## Task goal
Beginning with the line that holds "You are a GUI" and ending with the last line below, repeat each line exactly, leaving any pictures out.

## Material shown
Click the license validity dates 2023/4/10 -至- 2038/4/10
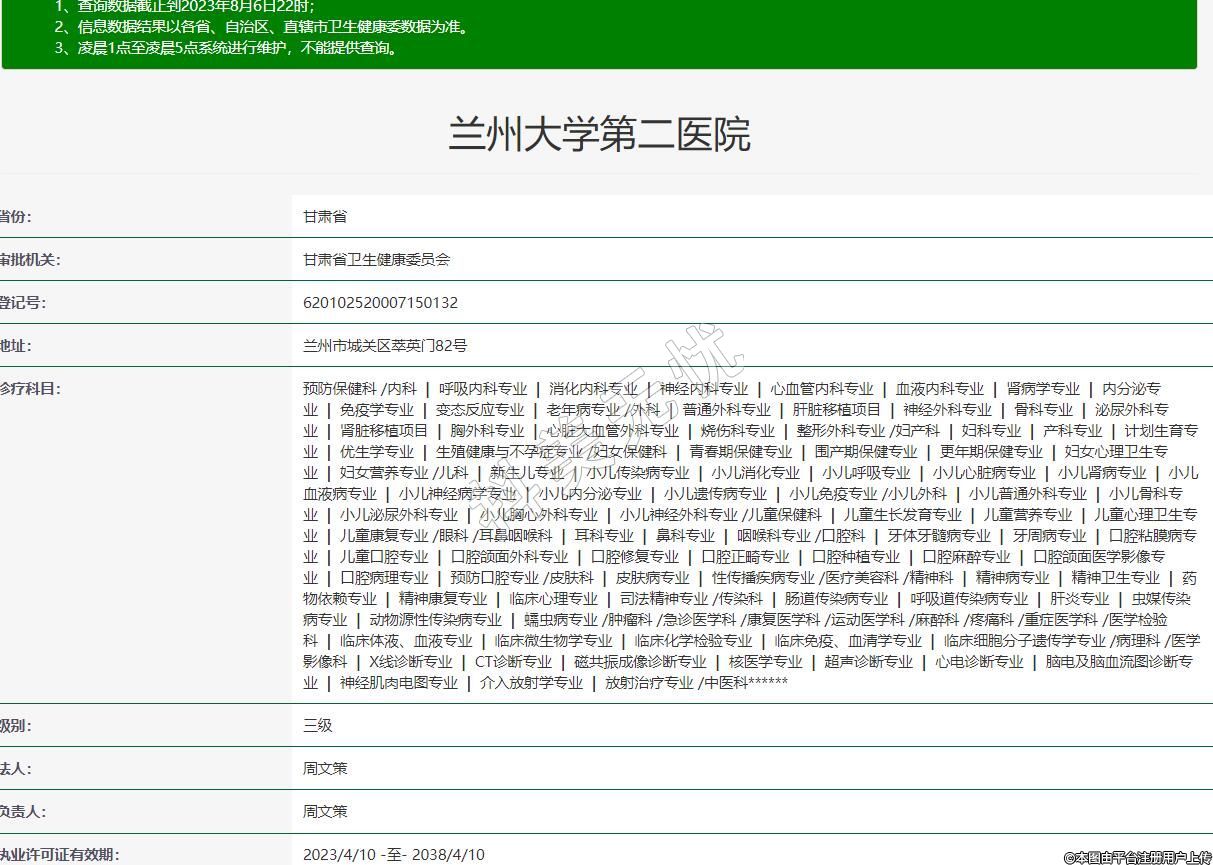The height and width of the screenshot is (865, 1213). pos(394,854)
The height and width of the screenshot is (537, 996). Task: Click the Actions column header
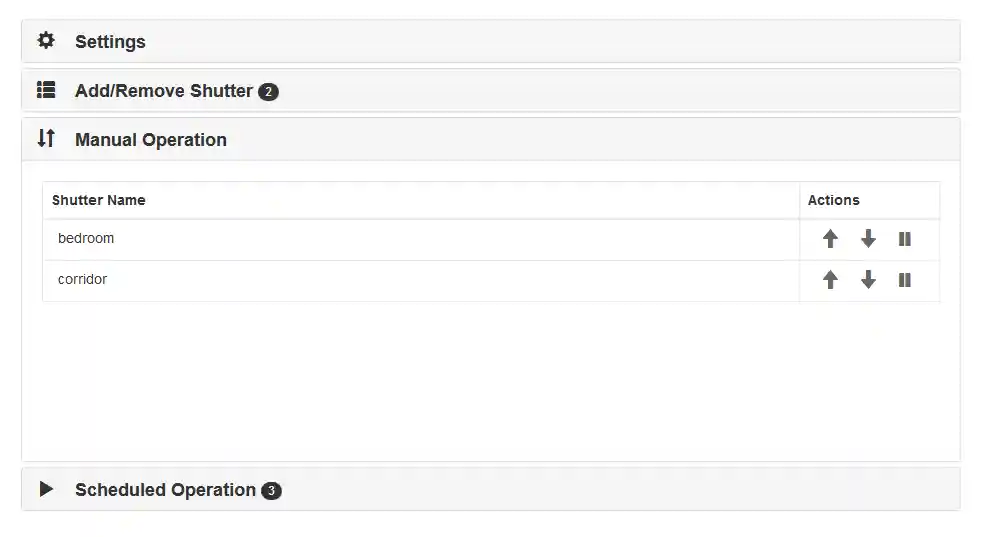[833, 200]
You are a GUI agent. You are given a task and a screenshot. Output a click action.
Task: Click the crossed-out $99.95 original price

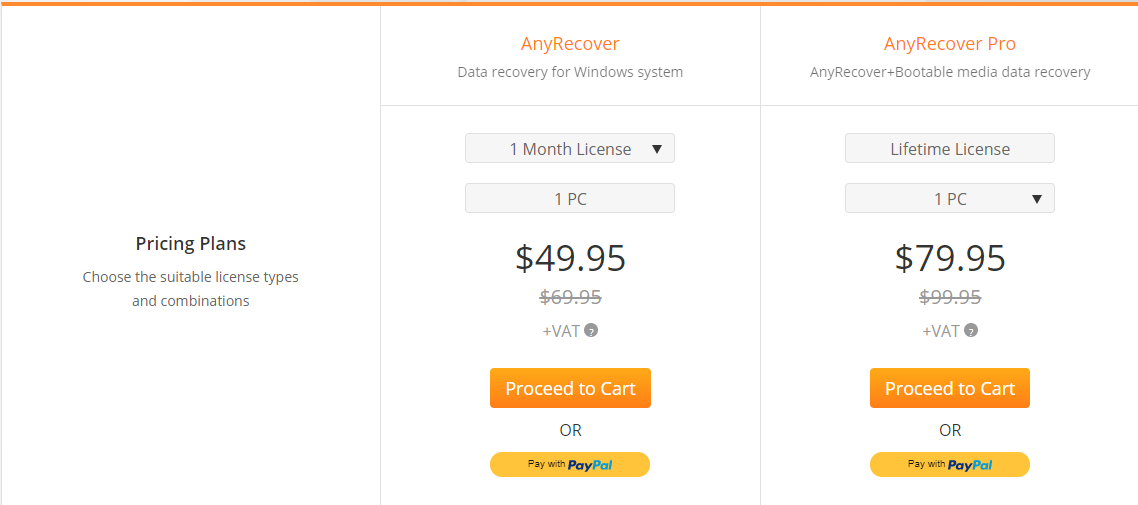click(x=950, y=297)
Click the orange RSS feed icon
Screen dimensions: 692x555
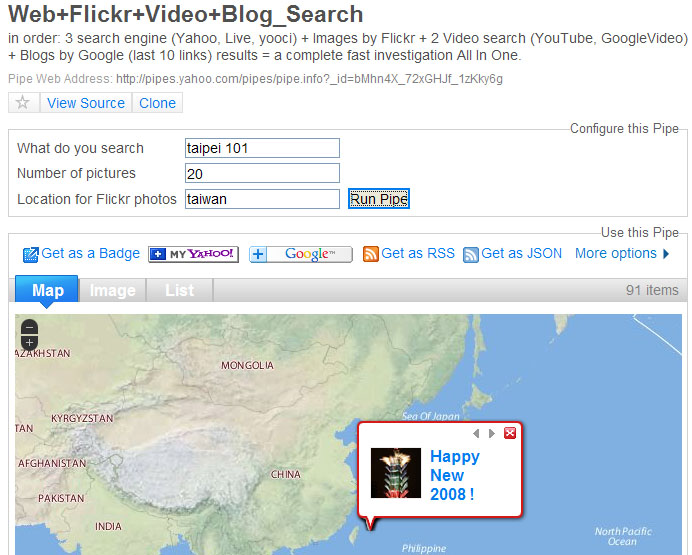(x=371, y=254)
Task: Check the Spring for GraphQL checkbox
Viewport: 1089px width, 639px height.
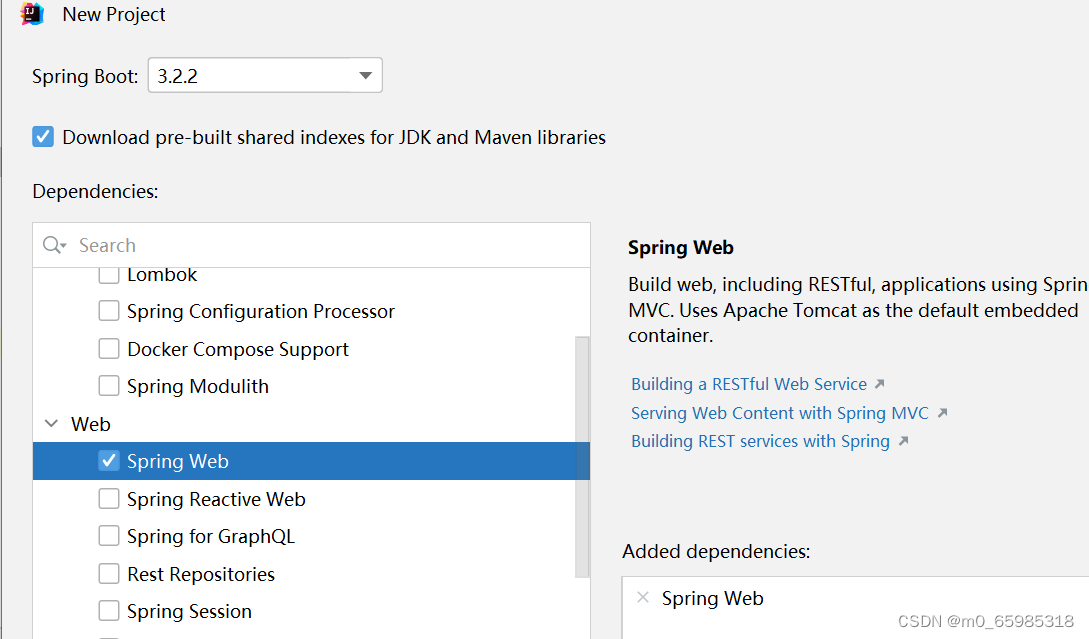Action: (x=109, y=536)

## Answer box
You are a GUI agent. You are given a task and a screenshot. Output a click action.
Task: Click the crossed-out $99.95 original price

click(x=950, y=297)
Click the orange RSS feed icon
Screen dimensions: 692x555
(x=371, y=254)
Task: Check the Spring for GraphQL checkbox
Viewport: 1089px width, 639px height.
Action: (x=109, y=536)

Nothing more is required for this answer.